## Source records
[BEGIN]

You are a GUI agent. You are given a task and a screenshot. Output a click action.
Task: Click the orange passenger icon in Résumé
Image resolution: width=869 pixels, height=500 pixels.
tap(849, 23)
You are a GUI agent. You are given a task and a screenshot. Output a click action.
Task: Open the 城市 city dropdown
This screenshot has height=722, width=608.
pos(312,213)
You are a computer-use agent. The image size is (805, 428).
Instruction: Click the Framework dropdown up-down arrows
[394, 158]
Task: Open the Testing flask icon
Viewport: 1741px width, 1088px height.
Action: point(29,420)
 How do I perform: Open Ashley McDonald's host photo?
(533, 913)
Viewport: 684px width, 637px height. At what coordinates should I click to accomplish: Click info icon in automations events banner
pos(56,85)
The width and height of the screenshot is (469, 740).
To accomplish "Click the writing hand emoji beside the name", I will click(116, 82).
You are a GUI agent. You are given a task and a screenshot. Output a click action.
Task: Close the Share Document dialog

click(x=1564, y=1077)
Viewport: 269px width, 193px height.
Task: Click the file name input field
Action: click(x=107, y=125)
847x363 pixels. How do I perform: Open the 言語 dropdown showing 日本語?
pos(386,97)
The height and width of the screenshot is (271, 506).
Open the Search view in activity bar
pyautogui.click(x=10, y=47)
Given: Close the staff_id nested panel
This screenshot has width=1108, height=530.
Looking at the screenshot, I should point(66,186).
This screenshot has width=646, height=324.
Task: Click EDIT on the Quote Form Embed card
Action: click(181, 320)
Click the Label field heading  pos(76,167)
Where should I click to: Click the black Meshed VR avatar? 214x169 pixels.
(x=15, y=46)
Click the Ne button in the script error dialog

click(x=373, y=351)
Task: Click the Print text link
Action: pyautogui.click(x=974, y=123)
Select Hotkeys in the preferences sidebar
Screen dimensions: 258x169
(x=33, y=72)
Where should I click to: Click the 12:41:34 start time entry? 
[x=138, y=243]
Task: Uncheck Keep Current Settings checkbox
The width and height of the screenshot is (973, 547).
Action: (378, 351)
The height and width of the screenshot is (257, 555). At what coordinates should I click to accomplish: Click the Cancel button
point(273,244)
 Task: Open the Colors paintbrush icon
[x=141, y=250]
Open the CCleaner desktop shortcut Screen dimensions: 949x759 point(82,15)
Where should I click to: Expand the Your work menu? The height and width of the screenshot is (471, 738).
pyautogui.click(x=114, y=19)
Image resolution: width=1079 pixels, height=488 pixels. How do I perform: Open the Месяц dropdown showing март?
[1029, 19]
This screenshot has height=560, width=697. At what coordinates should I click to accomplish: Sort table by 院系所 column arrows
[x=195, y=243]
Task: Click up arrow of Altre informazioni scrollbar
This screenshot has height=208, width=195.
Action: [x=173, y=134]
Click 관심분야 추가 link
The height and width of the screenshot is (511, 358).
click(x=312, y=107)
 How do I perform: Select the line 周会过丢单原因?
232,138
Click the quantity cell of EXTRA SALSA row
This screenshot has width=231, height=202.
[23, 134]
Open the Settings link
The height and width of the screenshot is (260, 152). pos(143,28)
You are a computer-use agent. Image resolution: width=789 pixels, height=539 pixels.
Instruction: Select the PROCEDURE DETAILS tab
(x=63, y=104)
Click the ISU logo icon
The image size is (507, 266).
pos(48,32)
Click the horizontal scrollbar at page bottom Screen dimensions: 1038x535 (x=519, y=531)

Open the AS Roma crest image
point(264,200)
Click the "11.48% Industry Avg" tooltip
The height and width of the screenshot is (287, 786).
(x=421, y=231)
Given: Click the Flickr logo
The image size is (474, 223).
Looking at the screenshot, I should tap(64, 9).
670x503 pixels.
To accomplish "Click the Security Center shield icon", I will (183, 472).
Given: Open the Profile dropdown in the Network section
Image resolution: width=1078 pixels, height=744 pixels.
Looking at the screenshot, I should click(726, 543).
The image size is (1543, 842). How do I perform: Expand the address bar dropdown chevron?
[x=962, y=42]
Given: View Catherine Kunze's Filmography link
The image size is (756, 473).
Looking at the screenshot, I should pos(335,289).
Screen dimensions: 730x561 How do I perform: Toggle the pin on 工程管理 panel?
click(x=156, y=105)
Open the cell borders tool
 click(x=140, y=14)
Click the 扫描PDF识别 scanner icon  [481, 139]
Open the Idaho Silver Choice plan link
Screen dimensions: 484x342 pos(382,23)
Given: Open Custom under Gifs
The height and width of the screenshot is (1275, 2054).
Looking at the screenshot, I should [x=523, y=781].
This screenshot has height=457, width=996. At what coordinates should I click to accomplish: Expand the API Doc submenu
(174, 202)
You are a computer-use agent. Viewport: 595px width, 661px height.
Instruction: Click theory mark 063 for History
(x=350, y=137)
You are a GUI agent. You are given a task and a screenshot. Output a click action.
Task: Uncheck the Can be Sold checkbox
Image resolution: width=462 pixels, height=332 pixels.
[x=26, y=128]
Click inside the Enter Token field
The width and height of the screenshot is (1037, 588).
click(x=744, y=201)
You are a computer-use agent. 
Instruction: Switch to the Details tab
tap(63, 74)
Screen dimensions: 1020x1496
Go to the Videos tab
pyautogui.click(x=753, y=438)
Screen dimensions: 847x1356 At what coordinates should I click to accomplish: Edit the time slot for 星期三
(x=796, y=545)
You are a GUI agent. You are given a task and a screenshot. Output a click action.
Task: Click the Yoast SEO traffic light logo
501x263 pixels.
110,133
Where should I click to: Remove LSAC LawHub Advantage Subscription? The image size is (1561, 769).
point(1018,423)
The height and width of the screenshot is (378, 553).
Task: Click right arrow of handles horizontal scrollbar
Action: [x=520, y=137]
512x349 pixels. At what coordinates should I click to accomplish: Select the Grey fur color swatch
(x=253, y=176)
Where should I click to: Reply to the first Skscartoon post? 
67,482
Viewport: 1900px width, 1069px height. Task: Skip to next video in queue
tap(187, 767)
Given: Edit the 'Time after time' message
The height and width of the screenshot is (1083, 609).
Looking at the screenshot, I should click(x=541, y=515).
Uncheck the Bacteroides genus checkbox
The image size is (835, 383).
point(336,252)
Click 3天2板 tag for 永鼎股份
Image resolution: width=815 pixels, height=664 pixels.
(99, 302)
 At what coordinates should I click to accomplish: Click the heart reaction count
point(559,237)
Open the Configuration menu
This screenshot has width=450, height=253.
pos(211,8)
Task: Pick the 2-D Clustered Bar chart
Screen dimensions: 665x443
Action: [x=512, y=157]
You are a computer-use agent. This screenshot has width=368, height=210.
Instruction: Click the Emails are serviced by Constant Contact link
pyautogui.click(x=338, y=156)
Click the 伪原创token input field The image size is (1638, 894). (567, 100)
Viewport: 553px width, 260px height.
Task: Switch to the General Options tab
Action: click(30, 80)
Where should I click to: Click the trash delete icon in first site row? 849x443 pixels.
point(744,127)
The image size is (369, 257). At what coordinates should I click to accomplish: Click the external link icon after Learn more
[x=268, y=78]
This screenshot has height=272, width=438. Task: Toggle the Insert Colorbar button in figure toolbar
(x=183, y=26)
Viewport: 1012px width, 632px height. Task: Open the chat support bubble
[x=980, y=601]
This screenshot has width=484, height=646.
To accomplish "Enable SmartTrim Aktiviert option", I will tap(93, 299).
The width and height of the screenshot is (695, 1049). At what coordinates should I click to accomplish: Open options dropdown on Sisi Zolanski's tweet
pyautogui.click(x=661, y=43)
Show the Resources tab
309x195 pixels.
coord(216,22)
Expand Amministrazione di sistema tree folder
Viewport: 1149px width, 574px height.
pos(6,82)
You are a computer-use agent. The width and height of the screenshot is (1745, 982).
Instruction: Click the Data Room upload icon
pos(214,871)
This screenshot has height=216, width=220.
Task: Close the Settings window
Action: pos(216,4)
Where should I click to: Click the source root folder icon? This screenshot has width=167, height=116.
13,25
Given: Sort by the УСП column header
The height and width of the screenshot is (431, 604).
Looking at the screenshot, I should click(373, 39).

[END]

## Work to be completed
Rewrite the entries between the lines holding "Viewport: 1012px width, 632px" and "pyautogui.click(x=661, y=43)", inclusive, swapping "chat support bubble" for "live help button" and leaving everything else unchanged.

## Complete answer
Viewport: 1012px width, 632px height. Task: Open the live help button
[x=980, y=601]
This screenshot has width=484, height=646.
To accomplish "Enable SmartTrim Aktiviert option", I will tap(93, 299).
The width and height of the screenshot is (695, 1049). At what coordinates should I click to accomplish: Open options dropdown on Sisi Zolanski's tweet
pyautogui.click(x=661, y=43)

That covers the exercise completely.